- Location of Washington Township in Clinton County
- Coordinates: 40°17′16″N 86°36′43″W﻿ / ﻿40.28778°N 86.61194°W
- Country: United States
- State: Indiana
- County: Clinton
- Organized: 1830
- Named for: George Washington

Government
- • Type: Indiana township

Area
- • Total: 28.78 sq mi (74.5 km^{2})
- • Land: 28.74 sq mi (74.4 km^{2})
- • Water: 0.04 sq mi (0.10 km^{2})
- Elevation: 846 ft (258 m)

Population (2020)
- • Total: 1,063
- • Density: 36.99/sq mi (14.28/km^{2})
- FIPS code: 18-80486
- GNIS feature ID: 453989

= Washington Township, Clinton County, Indiana =

Washington Township is one of fourteen townships in Clinton County, Indiana, United States. As of the 2020 census, its population was 1,063 (down from 1,098 at 2010) and it contained 446 housing units.
The township was named for President George Washington.

==History==
Before Clinton County existed, all of its territory, along with a small piece of what's now northern Boone County, was from 1828 to 1830 part of Tippecanoe County and known as Washington Township. When Clinton County was founded, this name was retained for the township then most settled. As established on May 15, 1830, it included all of Perry Township (which was cut off in 1834) and the south half of Madison (made separate in 1835).

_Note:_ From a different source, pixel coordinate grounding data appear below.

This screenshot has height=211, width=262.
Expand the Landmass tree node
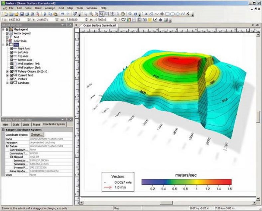tap(7, 83)
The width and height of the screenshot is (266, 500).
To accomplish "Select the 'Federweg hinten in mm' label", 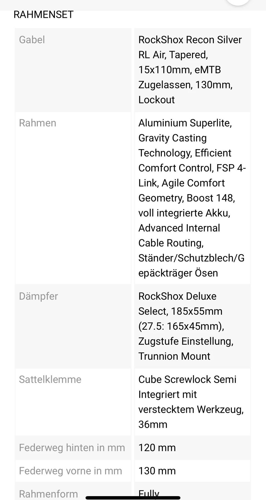I will (72, 448).
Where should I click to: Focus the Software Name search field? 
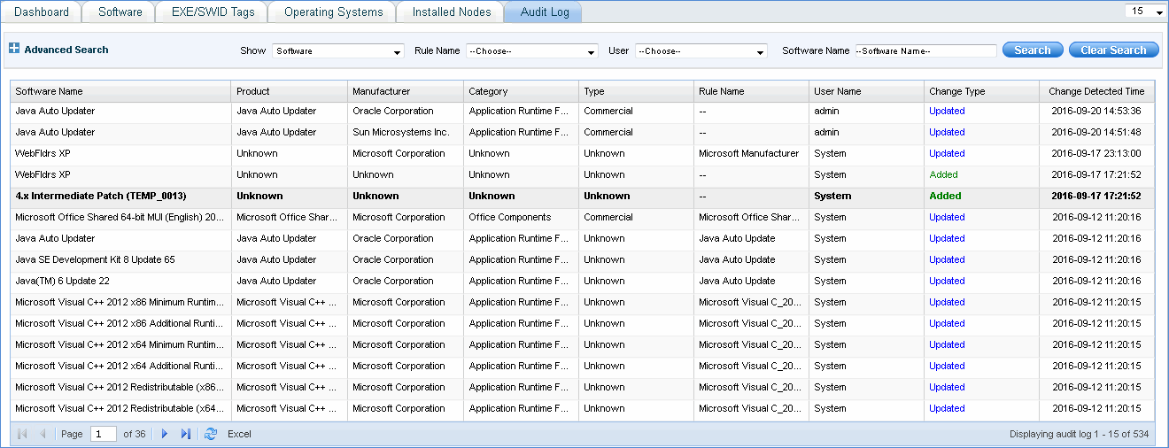pos(925,51)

William Clark, the first white settler to come to this area, arrived in 1826 and built a cabin just north of what later would become Jefferson. David Kilgore and family arrived the next year and settled nearby.

==Geography==
According to the 2010 census, the township has a total area of 28.78 sqmi, of which 28.74 sqmi (or 99.86%) is land and 0.04 sqmi (or 0.14%) is water.

===Unincorporated towns===
- Fickle
- Jefferson

===Adjacent townships===
- Ross Township (north)
- Center Township (east)
- Union Township (east)
- Jackson Township (southeast)
- Perry Township (south)
- Lauramie Township, Tippecanoe County (west)
- Sheffield Township, Tippecanoe County (west)
- Madison Township (northwest)

===Major highways===
- Interstate 65
- U.S. Route 421
- Indiana State Road 38

===Cemeteries===
The township contains three cemeteries: Abbot, Jefferson and Providence.